Retype each of the records below exactly, leaving the pictures out.

Records contained in a dataset

§

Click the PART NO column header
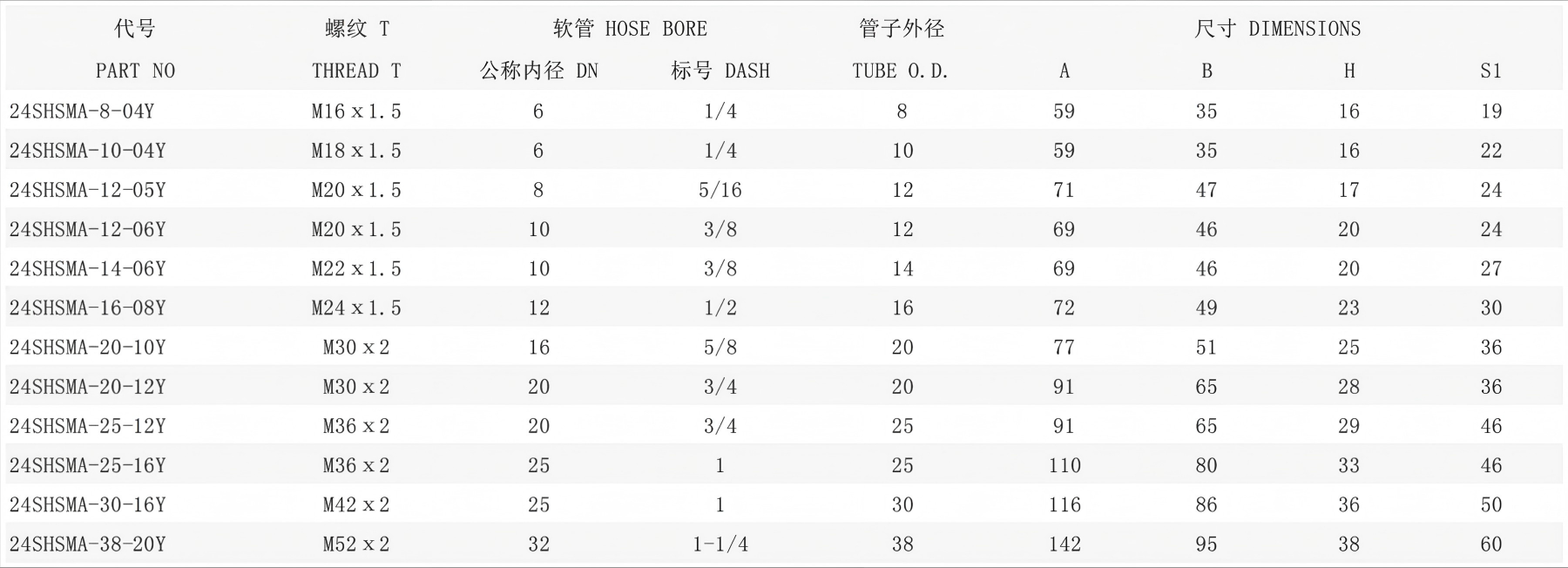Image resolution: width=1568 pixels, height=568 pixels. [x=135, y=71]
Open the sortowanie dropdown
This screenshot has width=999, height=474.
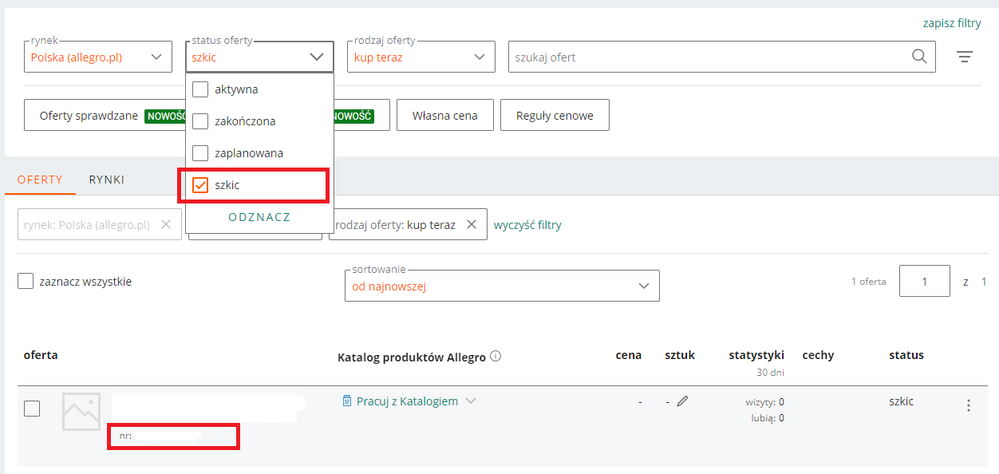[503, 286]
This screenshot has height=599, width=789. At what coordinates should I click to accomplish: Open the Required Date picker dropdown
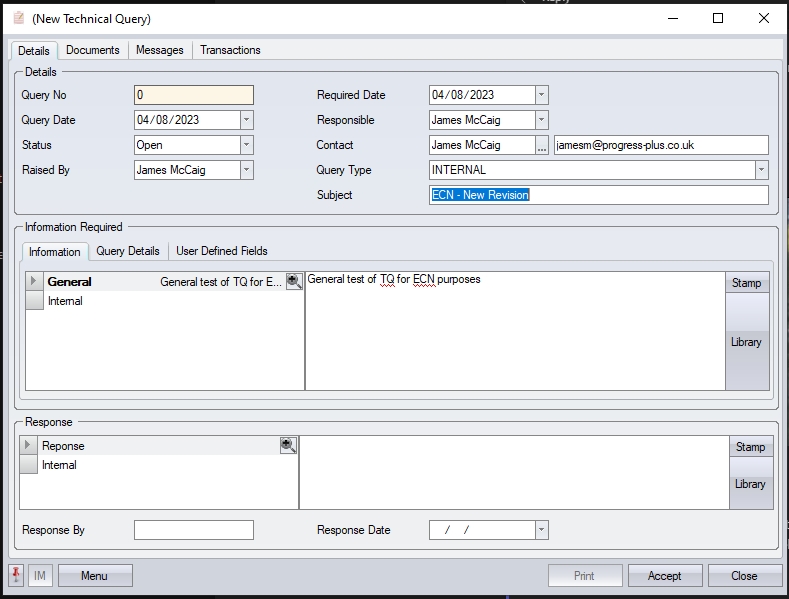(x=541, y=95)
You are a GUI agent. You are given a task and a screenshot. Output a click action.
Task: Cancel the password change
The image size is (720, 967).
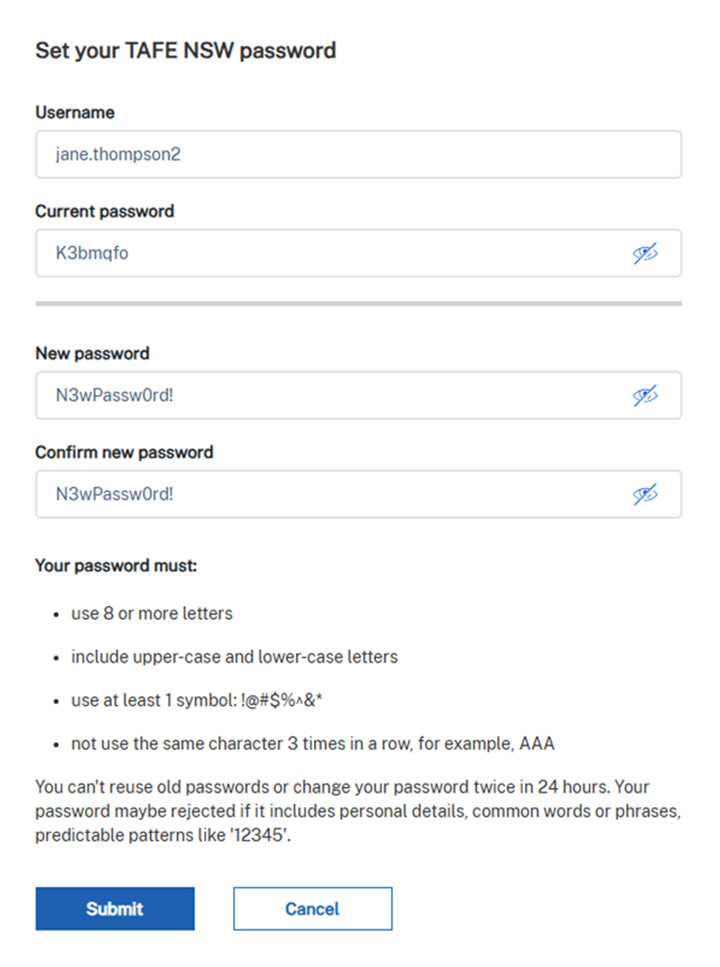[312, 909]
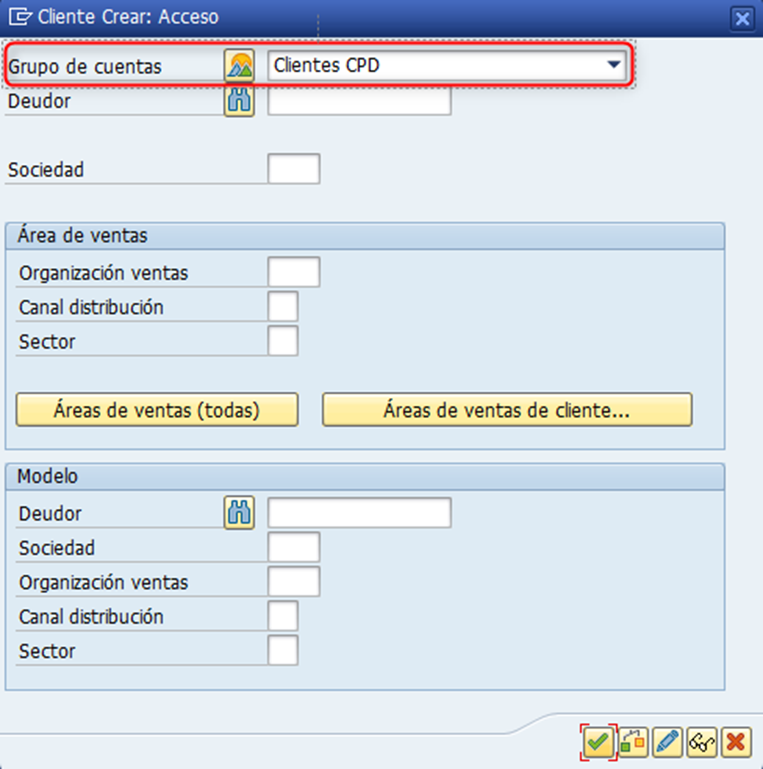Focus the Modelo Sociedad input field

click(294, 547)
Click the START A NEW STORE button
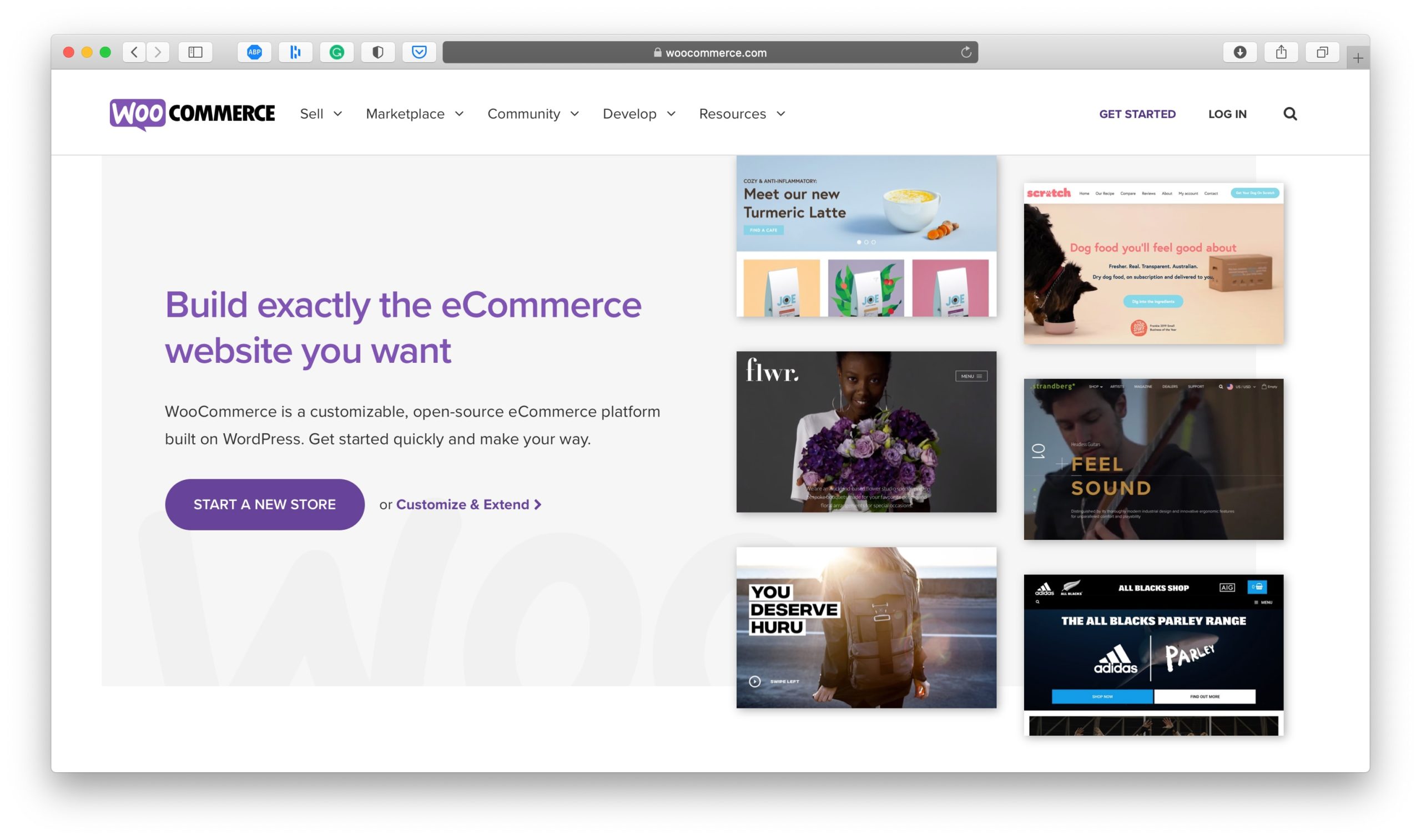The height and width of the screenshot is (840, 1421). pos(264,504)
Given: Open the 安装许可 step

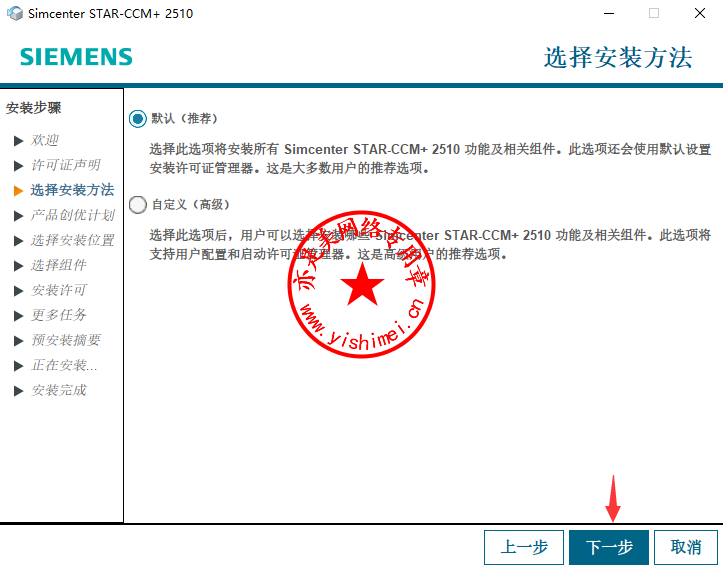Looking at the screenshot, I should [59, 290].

§

RESPONSE TO THE EXERCISE
Click the PART NO column header
Image resolution: width=1568 pixels, height=568 pixels. [x=135, y=71]
Open the sortowanie dropdown
This screenshot has width=999, height=474.
[503, 286]
This screenshot has height=599, width=789. At what coordinates should I click to accomplish: Open the Required Date picker dropdown
(x=541, y=95)
You are a GUI agent. You are given a task and a screenshot. Output a click action.
Task: Cancel the password change
The image size is (720, 967).
[312, 909]
Focus the Modelo Sociedad input field

click(294, 547)
Click the START A NEW STORE button
The height and width of the screenshot is (840, 1421). pos(264,504)
Given: Open the 安装许可 step

Looking at the screenshot, I should [59, 290].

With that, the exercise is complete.